(Lines of data)
** start **

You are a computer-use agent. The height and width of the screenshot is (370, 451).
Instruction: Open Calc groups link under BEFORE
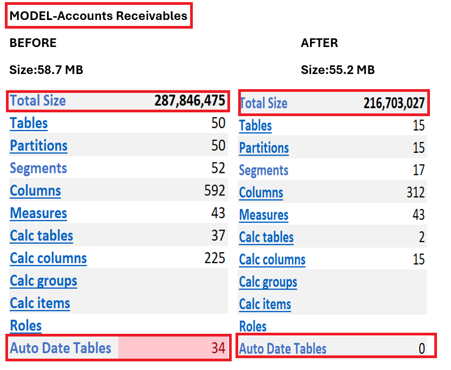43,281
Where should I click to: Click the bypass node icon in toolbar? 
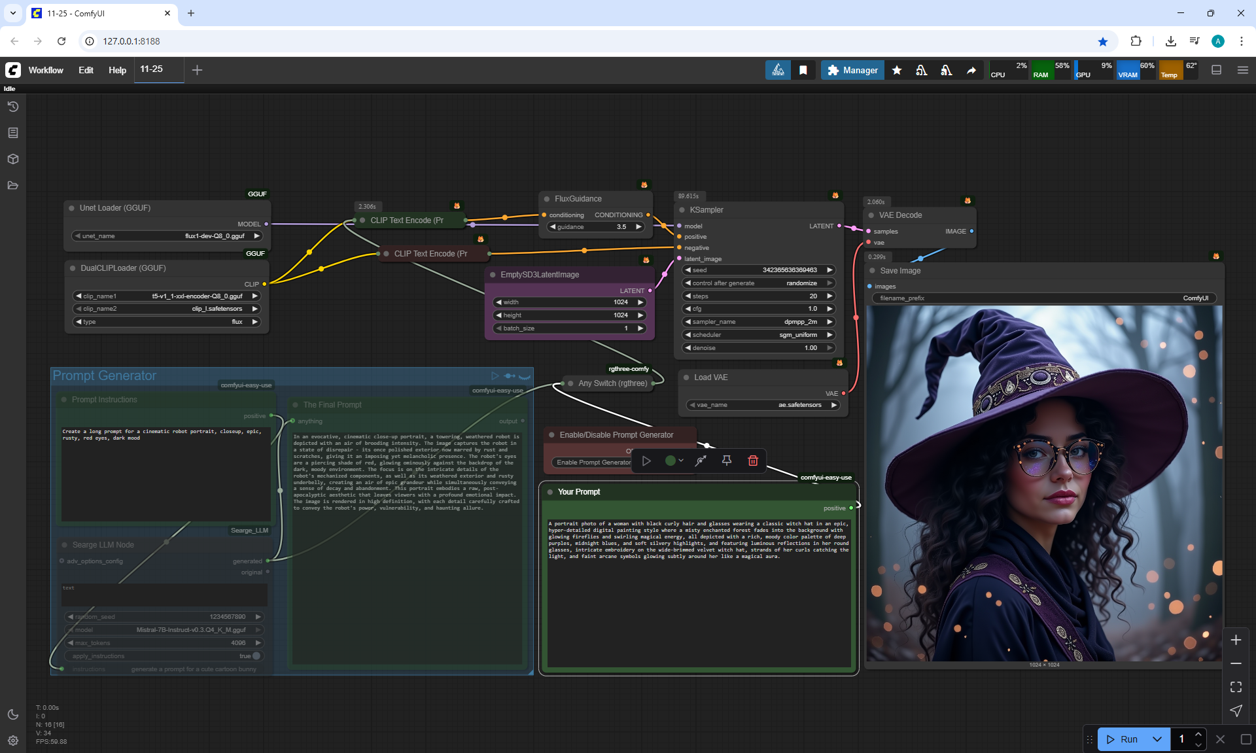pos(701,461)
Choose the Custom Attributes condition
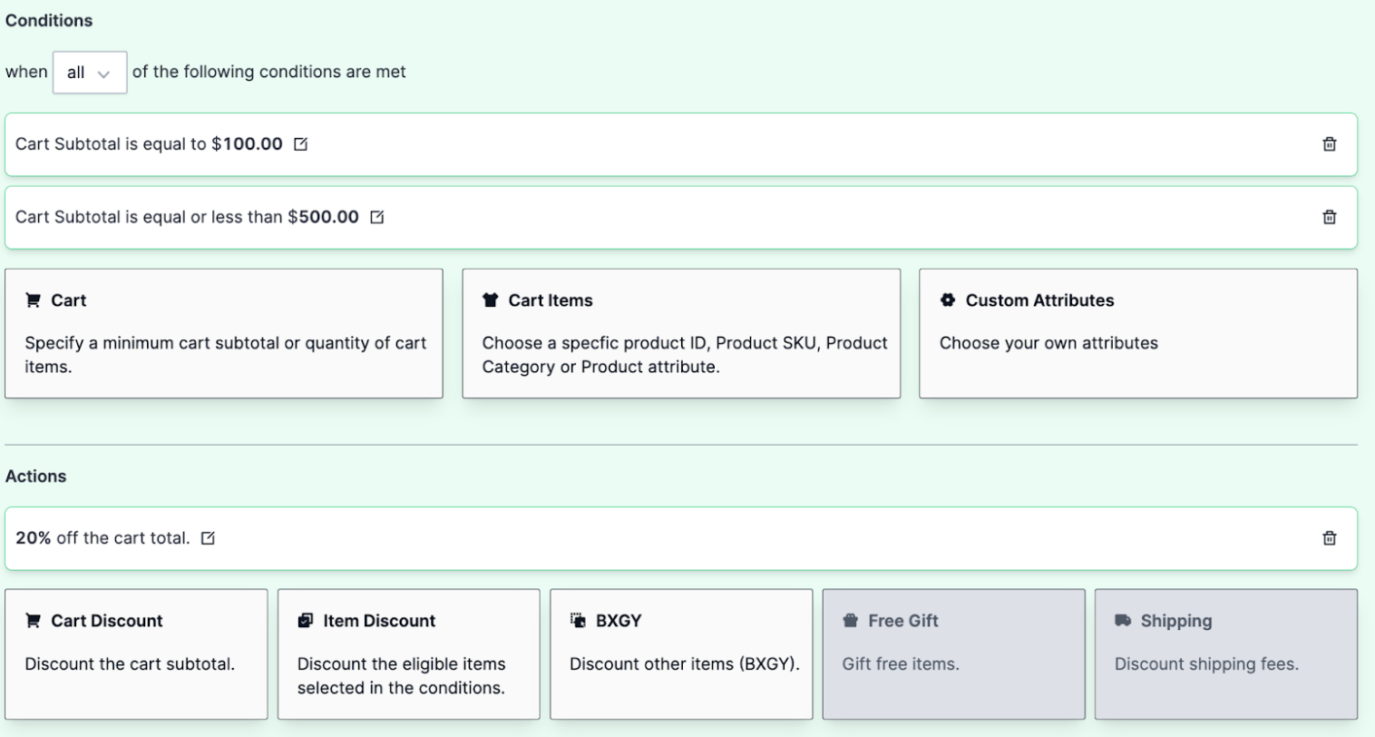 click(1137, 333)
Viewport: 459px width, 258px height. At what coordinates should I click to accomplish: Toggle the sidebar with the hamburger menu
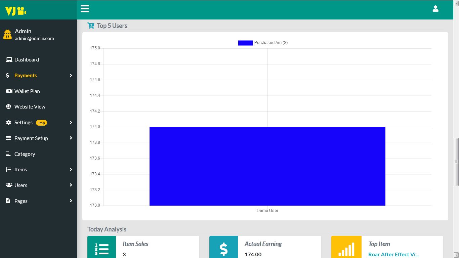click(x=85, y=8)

** end **

### What to produce:
Can you update all of the entries above by replacing "sidebar" with "side panel" and leaving everything else as it is? Leave the pictures out of your answer.

### Correct result:
You are a computer-use agent. The height and width of the screenshot is (370, 451).
Instruction: Open Calc groups link under BEFORE
43,281
Where should I click to: Click the bypass node icon in toolbar? 
pos(701,461)
Choose the Custom Attributes condition
 click(1137, 333)
Viewport: 459px width, 258px height. At what coordinates should I click to accomplish: Toggle the side panel with the hamburger menu
click(x=85, y=8)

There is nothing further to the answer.